The funny thing about low self-esteem is that it’s not mutually exclusive with being astoundingly cocky. I was a brash, biting, wacky teenage girl, who ran for head girl dressed like the moustachioed man in the 118 118 adverts. “I accidentally stole alcohol from the store room” at bars, and callously labelled other girls “slags” and “sluts” in my diaries. In August 2009, I had a first date with a boy who was proper enough to come to the door and meet my parents before he drove me to watch shooting stars. It was ostensibly everything I’d ever wanted from the moment I started my diaries, and then I cheated on him by making out with three Australians from a visiting rugby team in a single October night.
I still feel shame about my adolescent actions and the way I continued to hurt people in new and inexcusable ways into my early 20s, when adolescence was no longer an excuse. It’s not up to me to forgive my former self, but perhaps I shouldn’t hate her so much, because I desperately, desperately, want today’s teenage girls to forgive and stop hating themselves.
I stopped writing in my diary because my A-level exams took over, but how did I stop being the girl inside them? How did I get over my eating disorder and desperate attention-seeking, and learn some much needed empathy? I can’t say. The simple truth is that it takes some of us longer to learn how to treat others and ourselves, and I think that should be OK to admit.
Still, in the end I found out my friend was right about girlhood being “uniquely special”. My diaries tell only half the story. When looking through old photos after closing my last notebook, I stumble on a video of me and a friend dancing in a field aged 16. It was dusk, and the lilac clouds were low on the horizon. Sonny & Cher’s I Got You Babe started playing as we spun around simultaneously.

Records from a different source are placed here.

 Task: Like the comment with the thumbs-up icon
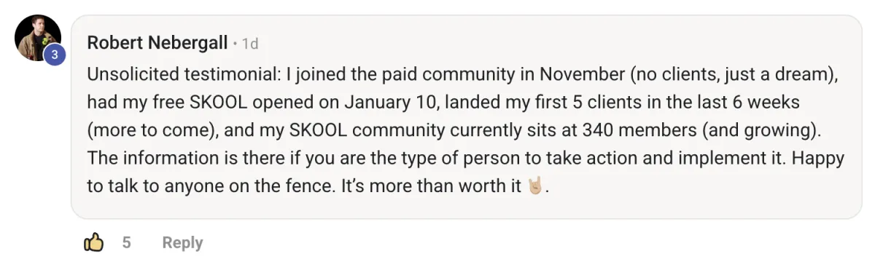click(x=94, y=242)
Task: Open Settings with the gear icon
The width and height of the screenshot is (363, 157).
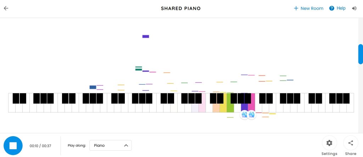Action: [329, 143]
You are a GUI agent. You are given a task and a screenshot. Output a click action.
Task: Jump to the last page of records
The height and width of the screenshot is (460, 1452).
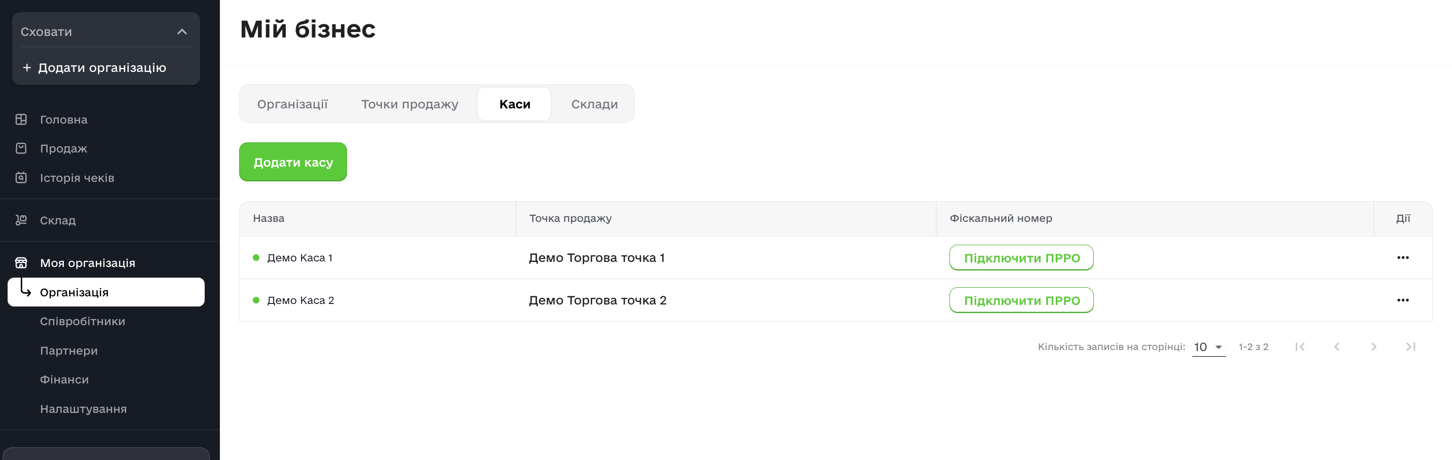coord(1410,347)
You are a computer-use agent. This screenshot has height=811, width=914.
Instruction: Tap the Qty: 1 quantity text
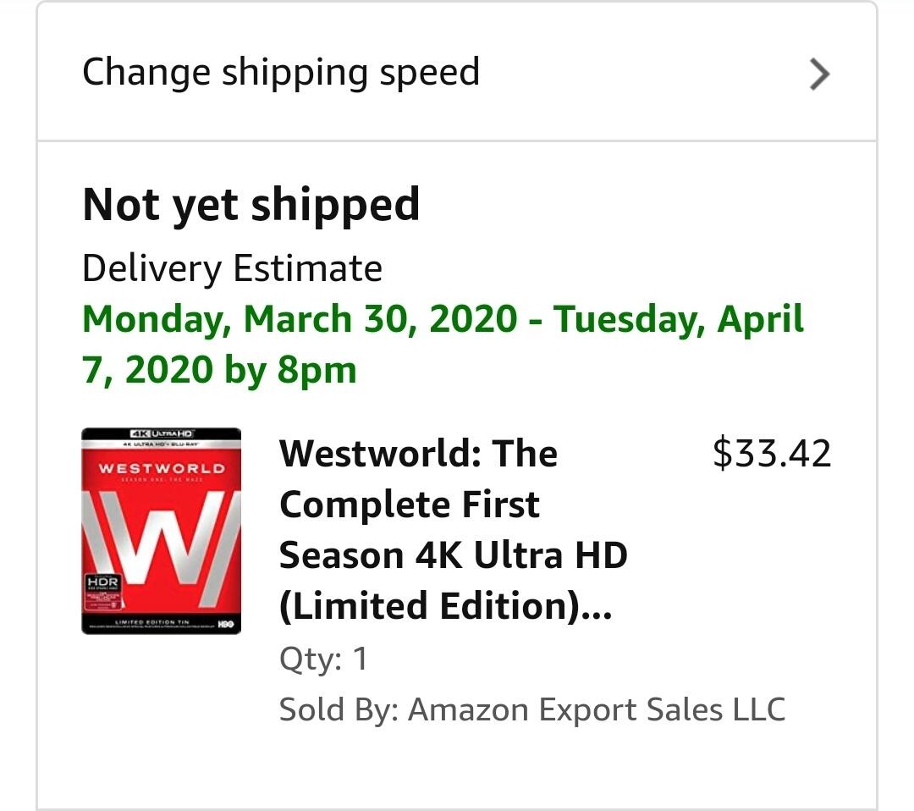click(x=323, y=659)
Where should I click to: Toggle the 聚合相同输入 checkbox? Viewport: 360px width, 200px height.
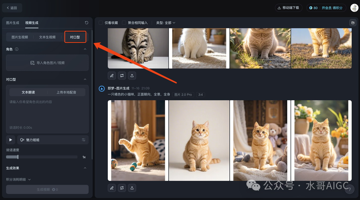click(x=124, y=23)

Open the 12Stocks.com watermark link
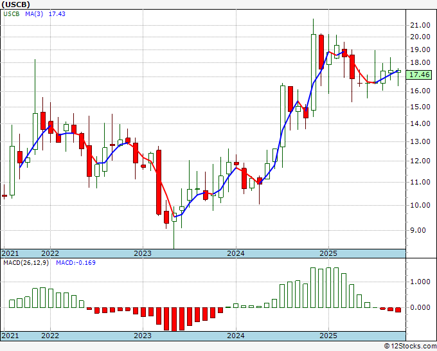tap(411, 346)
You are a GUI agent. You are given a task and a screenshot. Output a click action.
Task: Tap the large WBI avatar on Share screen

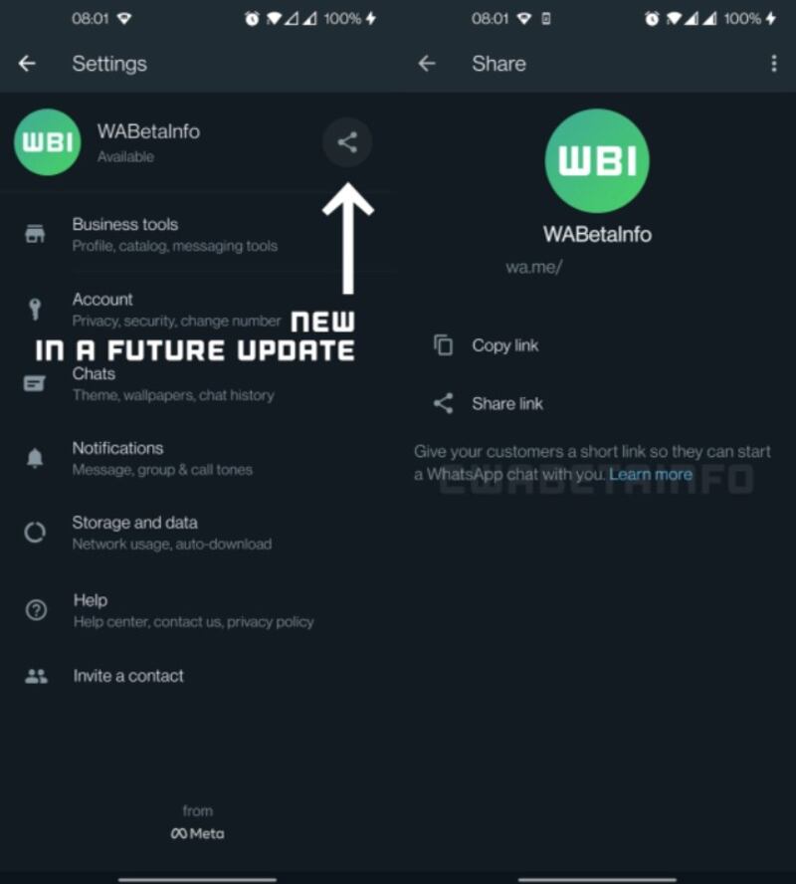pyautogui.click(x=597, y=161)
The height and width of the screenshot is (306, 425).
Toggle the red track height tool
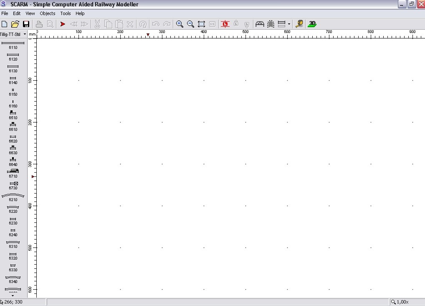click(x=225, y=24)
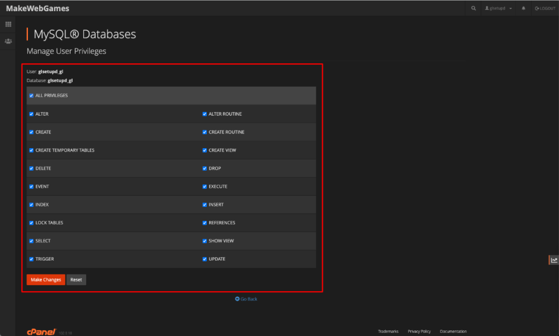Open the notifications bell
The width and height of the screenshot is (559, 336).
pyautogui.click(x=523, y=8)
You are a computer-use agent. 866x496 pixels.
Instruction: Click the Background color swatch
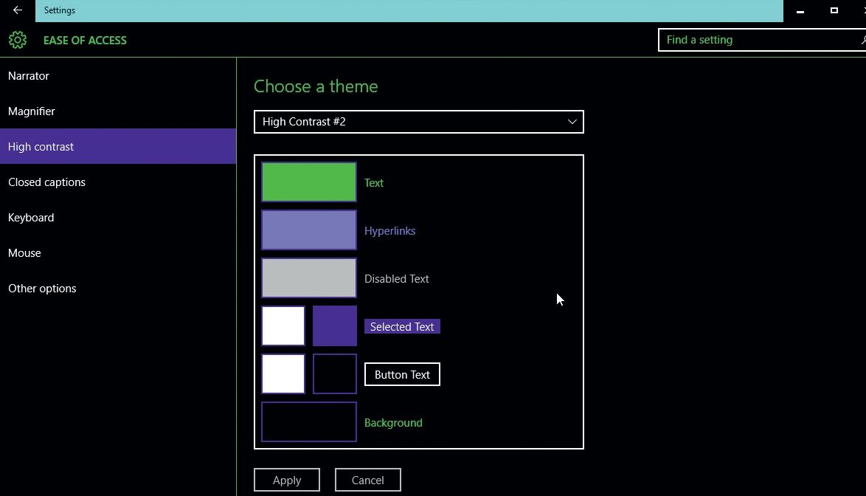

“They say we’re young and we don’t know / We won’t find out until we grow,” the tinny music soundtracked our spins. You couldn’t write it – and I didn’t. These are the kind of things I never bothered to record.
My last teenage diary is a red textured notebook; in the first pages, I stuck a prescription for the morning-after pill, which I took after losing my virginity, even though we used condoms. “I lost my virginity on Friday 19th Feb ’10 at 2pm-ish,” I wrote. The diary ends with me working in a fish and chip shop, worrying about exams and deeply disturbed because, “my friend took [the drug] M-Cat”. There is no profound last line, but in my penultimate diary I wrote something 10 days before my 17th birthday that speaks to me from the past. “I’m just a little girl,” I wrote. “And I completely forgot that.”